→ PASSAGE
The negotiations between the minority Liberal government – the first minority government in the province in 26 years – and the Ontario New Democratic Party (NDP) over the first budget since provincial elections last fall have set the tone for how this current Dalton McGuinty administration will have to manage in the months and years to come.
As soon as the budget proposal was read at the end of March, Progressive Conservative leader Tim Hudak took his party out of the game. Maybe it’s the Conservatives’ way of making sure McGuinty has enough rope to hang himself. However, after the Liberals’ more than seven years in power, Ontarians should know enough about how they function, so this strategy would have to rely on something even more questionable than the reports of the financial mess around the medical air transport contract with ORNGE or the alleged billion-dollar mismanagement of the e-health medical records conversion project.
With the Conservatives on the sidelines, it is expected that the NDP will move into some form of partnership with the Liberals until the next election. It may also mean good news for those who have expressed concern that McGuinty is really just a red Tory, or a blue Liberal.
A significant reason for McGuinty’s success in an essentially conservative province is that he has managed to present enough of a platform to comfort the conservative constituency, especially outside of the Greater Toronto Area. Witness his appeal to conservatives with his decision to take on the teachers’ union and doctors over wage freezes, for instance. And he has lowered business tax rates and held the line on welfare.

→ WHAT IS REQUIRED
Continue the passage on the Ontario budget negotiations from where it stops, keeping its voice.

(Recorded data)
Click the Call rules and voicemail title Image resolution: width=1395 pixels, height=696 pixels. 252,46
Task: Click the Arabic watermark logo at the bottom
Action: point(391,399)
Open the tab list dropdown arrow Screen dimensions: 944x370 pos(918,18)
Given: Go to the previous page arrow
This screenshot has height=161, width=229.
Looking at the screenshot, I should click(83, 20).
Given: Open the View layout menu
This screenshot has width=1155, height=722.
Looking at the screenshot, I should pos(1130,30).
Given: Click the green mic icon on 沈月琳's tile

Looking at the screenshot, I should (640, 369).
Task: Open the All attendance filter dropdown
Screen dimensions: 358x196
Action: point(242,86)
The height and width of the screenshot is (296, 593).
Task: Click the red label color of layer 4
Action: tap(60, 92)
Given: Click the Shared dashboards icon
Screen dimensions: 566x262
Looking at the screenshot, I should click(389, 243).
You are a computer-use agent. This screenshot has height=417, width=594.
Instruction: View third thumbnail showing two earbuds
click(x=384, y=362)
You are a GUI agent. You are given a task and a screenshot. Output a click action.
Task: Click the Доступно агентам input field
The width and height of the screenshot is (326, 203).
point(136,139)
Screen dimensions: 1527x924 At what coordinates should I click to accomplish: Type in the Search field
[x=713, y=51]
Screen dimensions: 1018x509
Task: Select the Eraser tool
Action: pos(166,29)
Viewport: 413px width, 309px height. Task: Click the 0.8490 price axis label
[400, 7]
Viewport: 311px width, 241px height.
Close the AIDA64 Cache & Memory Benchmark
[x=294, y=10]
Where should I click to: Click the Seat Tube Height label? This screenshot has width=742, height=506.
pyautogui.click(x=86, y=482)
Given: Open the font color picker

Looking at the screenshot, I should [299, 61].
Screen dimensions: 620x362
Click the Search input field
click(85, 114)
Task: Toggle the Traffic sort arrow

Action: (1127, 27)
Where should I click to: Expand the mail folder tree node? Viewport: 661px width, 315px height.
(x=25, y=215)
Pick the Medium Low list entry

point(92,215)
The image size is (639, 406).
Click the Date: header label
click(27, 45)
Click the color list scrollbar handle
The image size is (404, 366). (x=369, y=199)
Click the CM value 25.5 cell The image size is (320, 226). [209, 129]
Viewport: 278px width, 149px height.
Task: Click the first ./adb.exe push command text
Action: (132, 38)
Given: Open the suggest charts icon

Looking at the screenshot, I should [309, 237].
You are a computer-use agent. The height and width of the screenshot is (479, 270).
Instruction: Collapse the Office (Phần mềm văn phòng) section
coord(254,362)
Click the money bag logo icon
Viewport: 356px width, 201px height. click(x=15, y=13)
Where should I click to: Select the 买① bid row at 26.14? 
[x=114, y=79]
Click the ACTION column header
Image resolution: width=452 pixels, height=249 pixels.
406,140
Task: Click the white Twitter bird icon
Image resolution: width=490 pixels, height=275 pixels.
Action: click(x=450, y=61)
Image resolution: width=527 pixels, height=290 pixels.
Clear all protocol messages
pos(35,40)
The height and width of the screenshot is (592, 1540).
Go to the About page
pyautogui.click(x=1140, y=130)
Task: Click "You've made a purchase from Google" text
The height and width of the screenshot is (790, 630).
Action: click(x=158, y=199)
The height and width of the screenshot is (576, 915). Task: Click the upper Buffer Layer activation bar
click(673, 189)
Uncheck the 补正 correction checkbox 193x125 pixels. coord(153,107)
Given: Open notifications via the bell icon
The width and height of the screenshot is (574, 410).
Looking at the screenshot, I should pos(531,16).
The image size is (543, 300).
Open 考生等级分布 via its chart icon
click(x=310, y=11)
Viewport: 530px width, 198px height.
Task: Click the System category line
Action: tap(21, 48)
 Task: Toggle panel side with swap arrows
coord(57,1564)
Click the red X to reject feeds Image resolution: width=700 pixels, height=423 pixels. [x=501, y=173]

→ RESULT FOR THIS EXERCISE
On the other hand, those who are still unsettled by the after effects of the ‘commonsense revolution’ of the previous Mike Harris Conservatives seem to be comfortable enough with the middle-of-the-road approach of the Liberals.
Like so many parties in power these days, the Ontario Liberals have moved substantially to the centre of the political spectrum where the sense is that a majority of Canadians seem to be most comfortable, and they have adopted some conservative policy approaches. So, a working relationship with the NDP could be just what is needed to satisfy those who feel that the Liberals are not doing enough on the social policy front.
True, McGuinty has made a point of putting education improvements front and centre in his mandate, but there are many areas of concern that he and his party have either neglected or acted as conservatives would. For one, welfare rates have remained at pretty much the level the Harris government lowered them to over a decade ago.
During budget negotiations, the NDP called for an increase in welfare rates. They fought for more money for daycare and community care, and a $250-million job creation tax credit. In terms of job creation, they also sought support for horse racing and tourism.
Some conservatives may not like it, but a minority government, especially as it can now expect to be collaborating with the left, can go some way to bringing balance back to social concerns that have been neglected during the recent past when the Liberals had been trying to appeal to those who want smaller government, unbridled capitalism and an ‘every man for himself’ approach. And if they get into trouble for it, they can always blame the NDP.
What we hope to see going forward is more of the kind of mature approach that marked the negotiations between the Liberals and the NDP during the vetting of this current budget.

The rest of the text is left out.